[Item-finding records]
◇ ◇ ◇

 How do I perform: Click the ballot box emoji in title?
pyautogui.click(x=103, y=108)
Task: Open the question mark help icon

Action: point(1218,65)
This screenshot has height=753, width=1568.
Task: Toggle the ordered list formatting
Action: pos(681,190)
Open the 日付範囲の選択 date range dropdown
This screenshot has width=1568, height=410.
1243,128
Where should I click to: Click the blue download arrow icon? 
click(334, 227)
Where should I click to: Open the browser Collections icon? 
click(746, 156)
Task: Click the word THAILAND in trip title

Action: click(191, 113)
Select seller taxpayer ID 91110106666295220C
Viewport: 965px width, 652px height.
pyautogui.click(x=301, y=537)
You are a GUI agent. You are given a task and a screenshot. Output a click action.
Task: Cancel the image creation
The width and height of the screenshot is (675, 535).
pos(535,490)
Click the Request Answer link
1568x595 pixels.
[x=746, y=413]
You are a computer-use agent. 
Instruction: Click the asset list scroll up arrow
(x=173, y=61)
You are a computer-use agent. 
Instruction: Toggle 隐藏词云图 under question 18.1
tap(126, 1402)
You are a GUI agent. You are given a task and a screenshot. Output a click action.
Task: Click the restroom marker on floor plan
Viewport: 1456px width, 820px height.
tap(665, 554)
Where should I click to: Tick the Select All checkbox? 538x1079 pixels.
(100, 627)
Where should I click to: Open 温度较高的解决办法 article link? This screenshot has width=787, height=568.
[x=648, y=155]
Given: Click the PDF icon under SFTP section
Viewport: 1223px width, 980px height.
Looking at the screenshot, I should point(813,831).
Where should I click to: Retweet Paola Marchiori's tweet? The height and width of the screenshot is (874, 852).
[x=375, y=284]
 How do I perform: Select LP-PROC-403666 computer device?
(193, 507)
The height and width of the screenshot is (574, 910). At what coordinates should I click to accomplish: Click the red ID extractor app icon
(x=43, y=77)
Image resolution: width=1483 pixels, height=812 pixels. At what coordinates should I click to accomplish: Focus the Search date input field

◇ ◇ ◇

(DIRECTION):
Render every line of the listing above as a JSON array of strings, one string per line, skipping blank lines.

(SOLUTION TO THIS TASK):
[
  " How do I perform: Click the ballot box emoji in title?",
  "pyautogui.click(x=103, y=108)",
  "Task: Open the question mark help icon",
  "Action: point(1218,65)",
  "This screenshot has height=753, width=1568.",
  "Task: Toggle the ordered list formatting",
  "Action: pos(681,190)",
  "Open the 日付範囲の選択 date range dropdown",
  "This screenshot has width=1568, height=410.",
  "1243,128",
  "Where should I click to: Click the blue download arrow icon? ",
  "click(334, 227)",
  "Where should I click to: Open the browser Collections icon? ",
  "click(746, 156)",
  "Task: Click the word THAILAND in trip title",
  "Action: click(191, 113)",
  "Select seller taxpayer ID 91110106666295220C",
  "Viewport: 965px width, 652px height.",
  "pyautogui.click(x=301, y=537)",
  "You are a GUI agent. You are given a task and a screenshot. Output a click action.",
  "Task: Cancel the image creation",
  "The width and height of the screenshot is (675, 535).",
  "pos(535,490)",
  "Click the Request Answer link",
  "1568x595 pixels.",
  "[x=746, y=413]",
  "You are a computer-use agent. ",
  "Instruction: Click the asset list scroll up arrow",
  "(x=173, y=61)",
  "You are a computer-use agent. ",
  "Instruction: Toggle 隐藏词云图 under question 18.1",
  "tap(126, 1402)",
  "You are a GUI agent. You are given a task and a screenshot. Output a click action.",
  "Task: Click the restroom marker on floor plan",
  "Viewport: 1456px width, 820px height.",
  "tap(665, 554)",
  "Where should I click to: Tick the Select All checkbox? 538x1079 pixels.",
  "(100, 627)",
  "Where should I click to: Open 温度较高的解决办法 article link? This screenshot has width=787, height=568.",
  "[x=648, y=155]",
  "Given: Click the PDF icon under SFTP section",
  "Viewport: 1223px width, 980px height.",
  "Looking at the screenshot, I should point(813,831).",
  "Where should I click to: Retweet Paola Marchiori's tweet? The height and width of the screenshot is (874, 852).",
  "[x=375, y=284]",
  " How do I perform: Select LP-PROC-403666 computer device?",
  "(193, 507)",
  "The height and width of the screenshot is (574, 910). At what coordinates should I click to accomplish: Click the red ID extractor app icon",
  "(x=43, y=77)",
  "Image resolution: width=1483 pixels, height=812 pixels. At what coordinates should I click to accomplish: Focus the Search date input field"
]